Vera Cruz was famous for having been born without a vagina, a problem she later had corrected with surgery in Arizona, and because she stalked Mary Woronov. Mary, according to this biography, actually tried to kill her by pushing her down onto the train tracks in the subway but she failed. Vera intruded into Mary’s life in many ways, up to and including collecting Mary’s urine from toilets. When the Warhol-es saw that Vera Cruz was a stick with which to beat Mary, they lunged for her like petty little lapdogs of war.

Andy couldn’t contain himself. “Oh Mary, Vera’s been telling us that this is your piss. You’ve been letting her collect it for some time now. Why didn’t you tell us? Gerard, why didn’t she tell us?

Gerard: “That’s disgusting, Andy. I don’t know.”

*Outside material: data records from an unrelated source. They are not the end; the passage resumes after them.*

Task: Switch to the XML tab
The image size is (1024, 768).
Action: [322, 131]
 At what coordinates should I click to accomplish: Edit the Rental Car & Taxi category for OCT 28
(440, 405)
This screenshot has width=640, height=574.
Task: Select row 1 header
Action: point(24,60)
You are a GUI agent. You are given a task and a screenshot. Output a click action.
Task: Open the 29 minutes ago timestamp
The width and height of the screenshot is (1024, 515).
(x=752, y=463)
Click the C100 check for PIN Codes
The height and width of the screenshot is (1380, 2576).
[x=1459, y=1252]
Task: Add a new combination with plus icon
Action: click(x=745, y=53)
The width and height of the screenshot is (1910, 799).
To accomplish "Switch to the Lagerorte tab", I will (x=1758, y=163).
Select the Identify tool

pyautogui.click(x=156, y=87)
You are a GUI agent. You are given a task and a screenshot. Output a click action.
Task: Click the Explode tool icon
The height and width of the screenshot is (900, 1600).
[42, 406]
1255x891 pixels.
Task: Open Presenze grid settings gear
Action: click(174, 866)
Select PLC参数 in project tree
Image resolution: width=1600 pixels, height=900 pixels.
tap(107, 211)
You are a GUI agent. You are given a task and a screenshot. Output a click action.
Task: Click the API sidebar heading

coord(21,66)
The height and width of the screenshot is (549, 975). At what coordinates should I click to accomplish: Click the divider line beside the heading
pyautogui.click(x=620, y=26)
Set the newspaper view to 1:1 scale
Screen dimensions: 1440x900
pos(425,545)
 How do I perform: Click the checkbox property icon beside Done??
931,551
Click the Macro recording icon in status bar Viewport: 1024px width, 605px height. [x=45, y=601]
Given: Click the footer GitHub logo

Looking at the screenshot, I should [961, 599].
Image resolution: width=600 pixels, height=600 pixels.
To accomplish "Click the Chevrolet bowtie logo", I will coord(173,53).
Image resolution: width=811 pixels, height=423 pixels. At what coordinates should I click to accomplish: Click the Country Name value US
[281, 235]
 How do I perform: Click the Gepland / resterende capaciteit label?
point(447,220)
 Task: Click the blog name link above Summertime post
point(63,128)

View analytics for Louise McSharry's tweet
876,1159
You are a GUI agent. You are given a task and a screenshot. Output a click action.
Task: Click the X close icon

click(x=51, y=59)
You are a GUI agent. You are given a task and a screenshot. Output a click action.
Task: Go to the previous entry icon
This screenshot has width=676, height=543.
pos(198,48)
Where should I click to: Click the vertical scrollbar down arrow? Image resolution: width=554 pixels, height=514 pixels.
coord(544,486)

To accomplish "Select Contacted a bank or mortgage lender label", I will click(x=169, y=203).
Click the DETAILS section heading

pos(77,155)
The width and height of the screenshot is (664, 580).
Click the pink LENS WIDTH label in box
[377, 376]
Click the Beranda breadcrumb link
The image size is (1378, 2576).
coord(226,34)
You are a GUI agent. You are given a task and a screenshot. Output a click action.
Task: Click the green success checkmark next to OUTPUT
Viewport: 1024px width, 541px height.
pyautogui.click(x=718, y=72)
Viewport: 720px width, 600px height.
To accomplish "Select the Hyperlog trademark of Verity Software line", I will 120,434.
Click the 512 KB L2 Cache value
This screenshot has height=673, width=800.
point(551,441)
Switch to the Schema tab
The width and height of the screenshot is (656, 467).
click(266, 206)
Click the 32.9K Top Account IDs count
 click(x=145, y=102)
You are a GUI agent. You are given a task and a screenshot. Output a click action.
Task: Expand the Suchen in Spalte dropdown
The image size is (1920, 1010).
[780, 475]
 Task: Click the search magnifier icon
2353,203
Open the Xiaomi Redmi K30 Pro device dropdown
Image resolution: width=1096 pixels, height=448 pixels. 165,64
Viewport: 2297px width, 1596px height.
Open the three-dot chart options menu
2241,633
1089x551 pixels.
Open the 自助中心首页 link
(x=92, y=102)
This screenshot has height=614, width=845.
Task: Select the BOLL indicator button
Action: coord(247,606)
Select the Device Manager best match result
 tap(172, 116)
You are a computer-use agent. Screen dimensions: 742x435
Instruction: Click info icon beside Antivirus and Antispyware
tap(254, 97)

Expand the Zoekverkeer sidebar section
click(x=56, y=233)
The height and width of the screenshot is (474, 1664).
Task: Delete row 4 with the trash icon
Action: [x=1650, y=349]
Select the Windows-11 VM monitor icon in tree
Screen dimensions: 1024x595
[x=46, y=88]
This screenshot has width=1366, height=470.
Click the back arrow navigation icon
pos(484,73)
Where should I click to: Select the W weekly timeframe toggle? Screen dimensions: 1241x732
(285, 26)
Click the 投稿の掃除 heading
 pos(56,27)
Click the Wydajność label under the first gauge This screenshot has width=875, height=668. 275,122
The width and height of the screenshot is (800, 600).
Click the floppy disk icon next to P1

Paul: “Vera’s going to be in our next movie. We’re going to have her collecting everyone’s piss. That should be entertaining.”

Andy: “Yes, maybe you should do a sex scene with her, Mary.”

Vera: “A love scene.”

Paul: “No, no, Vera, that’s too ugly. Nobody wants to see that.”

Andy: “No, we can do that. Oh, Mary, where are you going? Don’t you want to do that? Where is she going, Gerard?”

Mary ceded the field to Vera, knowing too well that her friends wanted her to grovel, to fight. Eventually they missed her and Ondine came to reestablish friendship. When Mary hit bottom, Brigid Berlin took her to a country house and fed her omelets until she regained strength. However, when Mary failed to show the Duchess adequate pity when Rotten Rita screwed her in a drug deal, the Duchess got even by going to Mary’s apartment with a man called The Crocodile and giving Mary’s roommate Jane a ridiculous dose of drugs.

Mary could not survive in New York without splitting costs with Jane but she immediately got her on an airplane home and left the apartment. The essential triviality and relentless cruelty of the Factory denizens finally drove Mary away, but not in anger so much as clutching the idea that she simply could not compete with such nastiness.

Mary Woronov was one of the few members of the Factory who went on to have a career that did not center around Andy Warhol. Lou Reed and the members of the Velvet Underground come to mind as well. That thing that attracted Andy to Mary when she was still a Cornell co-ed was a spark that existed without him. And that spark fuels this biography, because even as Mary shows us how interesting it was to have been a part of that scene, she also shows us how very interesting she is. In this book, she is vastly more interesting than the people around her. And despite how much I have quoted from this book, there is still much more to be read. I highly recommend this book and intend to read everything else Mary Woronov has written. Fascinating book, fascinating time, fascinating woman.

One thought on “Swimming Underground by Mary Woronov

  1. Miss Woronov is amazing in every single way! This woman is a survivor and a smart one at that! You must read all of her books. It will forever boggle my mind that she is not considered a literary genius, because she most certainly is! Also of note, her artwork! People love to put this iconic woman in a single box & anyone who does that is beyond ignorant. She is not just a cult actress. I was beyond fortunate to have met her at a convention and she was everything you would want someone famous that you admire to be and more. She was so down to earth, gracious, hilarious and bluntly real. There was no pretense with her, fakeness was not an option. I respect the hell out of her for that – the only other person I knew like that was my late, great maternal Grandmother! Mary is ONE OF A KIND & I pray to GOD that her documentary MARY WORONOV CULT QUEEN is finished soon! Loved your article about SWIMMING UNDERGROUND!